Directions for this task
Output the line containing "Task: Open the Troubleshooting submenu" exactly. Do the same for every line after it through the end of the material, and output nothing else.

:::::

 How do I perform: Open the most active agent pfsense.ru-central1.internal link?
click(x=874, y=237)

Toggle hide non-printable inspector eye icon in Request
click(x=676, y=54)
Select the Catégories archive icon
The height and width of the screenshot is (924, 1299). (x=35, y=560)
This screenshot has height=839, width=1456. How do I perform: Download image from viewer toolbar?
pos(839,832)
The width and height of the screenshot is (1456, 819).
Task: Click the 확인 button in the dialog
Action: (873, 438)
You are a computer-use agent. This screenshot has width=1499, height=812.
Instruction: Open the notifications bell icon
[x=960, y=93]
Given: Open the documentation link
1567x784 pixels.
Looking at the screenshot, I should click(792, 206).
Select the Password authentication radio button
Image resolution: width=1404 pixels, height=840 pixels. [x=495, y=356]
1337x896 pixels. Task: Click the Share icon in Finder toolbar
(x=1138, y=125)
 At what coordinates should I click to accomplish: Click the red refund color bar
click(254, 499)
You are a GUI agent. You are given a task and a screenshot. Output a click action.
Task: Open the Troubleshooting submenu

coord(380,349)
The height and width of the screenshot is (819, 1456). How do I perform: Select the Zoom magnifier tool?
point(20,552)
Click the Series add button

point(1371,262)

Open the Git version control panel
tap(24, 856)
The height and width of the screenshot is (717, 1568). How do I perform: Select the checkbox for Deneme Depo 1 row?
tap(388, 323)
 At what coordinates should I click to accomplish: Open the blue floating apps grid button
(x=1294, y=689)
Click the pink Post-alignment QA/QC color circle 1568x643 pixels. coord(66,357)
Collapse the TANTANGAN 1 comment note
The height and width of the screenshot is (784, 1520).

:::::

Final answer
Task: Open the Troubleshooting submenu

coord(380,349)
The height and width of the screenshot is (819, 1456). How do I perform: Select the Zoom magnifier tool?
point(20,552)
Click the Series add button

point(1371,262)

Open the Git version control panel
tap(24, 856)
The height and width of the screenshot is (717, 1568). How do I perform: Select the checkbox for Deneme Depo 1 row?
tap(388, 323)
 At what coordinates should I click to accomplish: Open the blue floating apps grid button
(x=1294, y=689)
Click the pink Post-alignment QA/QC color circle 1568x643 pixels. coord(66,357)
Collapse the TANTANGAN 1 comment note
The height and width of the screenshot is (784, 1520).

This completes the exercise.